------ EXCERPT ------

Chairpersons: H. Wu, Tsinghua Univ.
A. Agraval, Intel Corp.

T11-1 - 8:40

Spin orbit-mrAM devices are promising both for high performance cache replacement and for low power neural network requiring non-volatile weights, such as analog in-memory compute (AiMC). Using a new free layer design, we demonstrate a BEOL compatible perpendicular SOT device with high retention and excellent switching efficiency. Δ > 75 kςT is reported for 50nm devices at 125°C operating temperatures with critical current < 400μA at 1ns. This concept offers a flexible way to adjust Δ and to exploit advanced SOT material both for high performance and machine learning applications.

------

- SET TASK 1
In the rows, replace "click action" with "tap action" and write them out again with everything else unchanged.

------ EXERCISE INPUTS ------

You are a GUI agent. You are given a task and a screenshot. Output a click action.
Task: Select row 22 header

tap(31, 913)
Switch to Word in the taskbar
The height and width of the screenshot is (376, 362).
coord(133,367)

------

- SET TASK 2
Decide whether each statement agrees with the excerpt, and support each yes or no with the deciding words from it: (a) the perpendicular SOT device is BEOL compatible; (b) the critical current is below 400μA at 1ns; (c) the devices were 75nm in size.

- EXERCISE RESPONSE 1
You are a GUI agent. You are given a task and a screenshot. Output a tap action.
Task: Select row 22 header

tap(31, 913)
Switch to Word in the taskbar
The height and width of the screenshot is (376, 362).
coord(133,367)

- EXERCISE RESPONSE 2
(a) Yes: "we demonstrate a BEOL compatible perpendicular SOT device"
(b) Yes: "critical current < 400μA at 1ns"
(c) No: "reported for 50nm devices at 125°C operating temperatures"